The 20-year-old cigar store on Dawsonville Highway was purchased by the Barrios family in 2017, making it one of three businesses in Georgia and Florida owned by the entrepreneurial family. And with a year in business, Smitty’s is on the edge of a serious expansion in the Kohl’s-anchored McEver Corners on the highway.
Thursday, April 26, will be a sweet day for the Barrios family as it rolls out the news to friends and customers that it’s moving two doors down and doubling in size come July. It’ll be sweeter still because, like so many other Cuban refugees who found their way to the United States, they had to lose just about everything — and risk execution — in order to flee the Fidel Castro regime.

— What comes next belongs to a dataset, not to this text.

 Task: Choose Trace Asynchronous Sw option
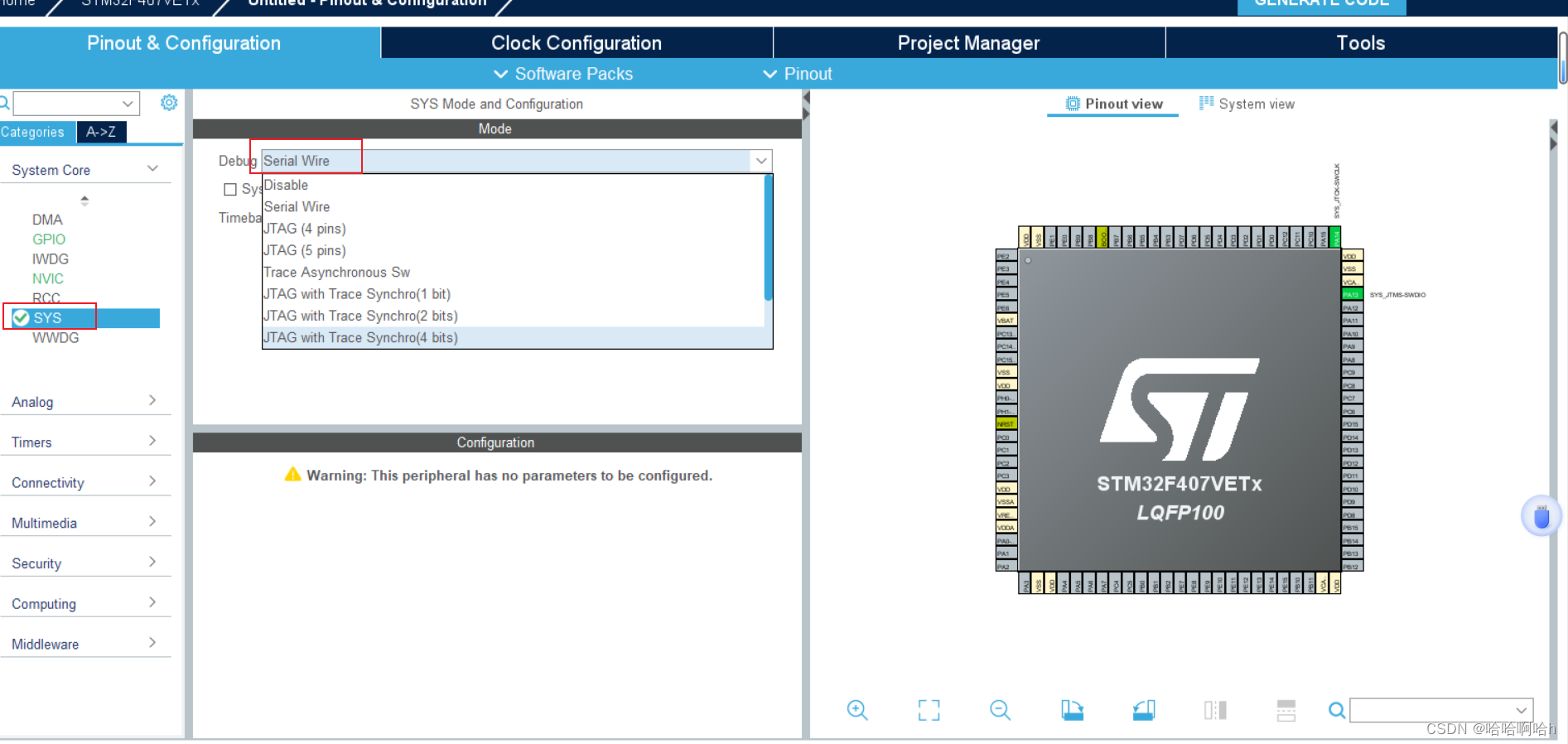[x=336, y=273]
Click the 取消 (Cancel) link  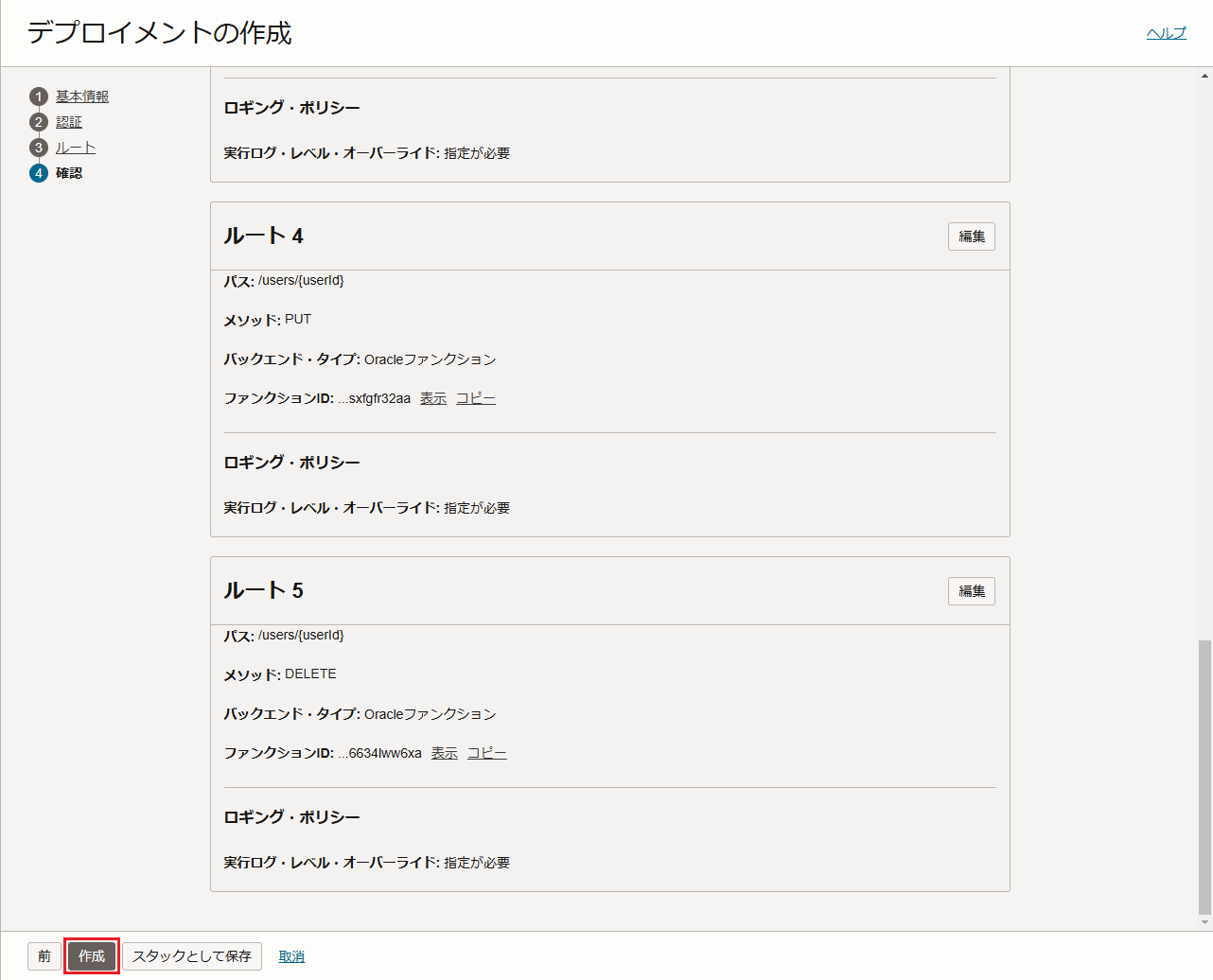(291, 956)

“Her father got her on one of the last planes in 1960,” Barrios said, the nub of a Patoro pinched between thumb and forefinger. “And my father was a boat builder in Cuba in addition to being in the tobacco business. He threw us in a boat in the middle of the night in 1965 and (we were) off to Key West.”
The family’s businesses and farm in Cuba were seized by the rising communist government, but the family flourished in Florida all the same.
“(My father) left a 1929 Ford Model A behind and threw the keys on the seat and said, ‘Here, Fidel, you can have that. I’m going to get me a new car as soon as I get to America,’” Barrios said, laughing. “And he did.”
Rene and Ivette built a commercial cleaning business in Florida and Georgia, and in Oakwood the family runs The Barrios Collection, a luxury car dealer.
They found their way to Gainesville while nosing around for a place to buy cigars after they bought a home on Lake Lanier six years ago.
At the corner of McEver Road and Dawsonville Highway, they found Smitty’s and former owner Clark Smith.
Ivette Barrios broached the idea of buying Smith’s shop, and over the next five years the couple developed a relationship with the shop owner.
Smith sold in March 2017, and now Rene and Ivette run the shop with their children, Giovanna and Roger and his wife, Addison.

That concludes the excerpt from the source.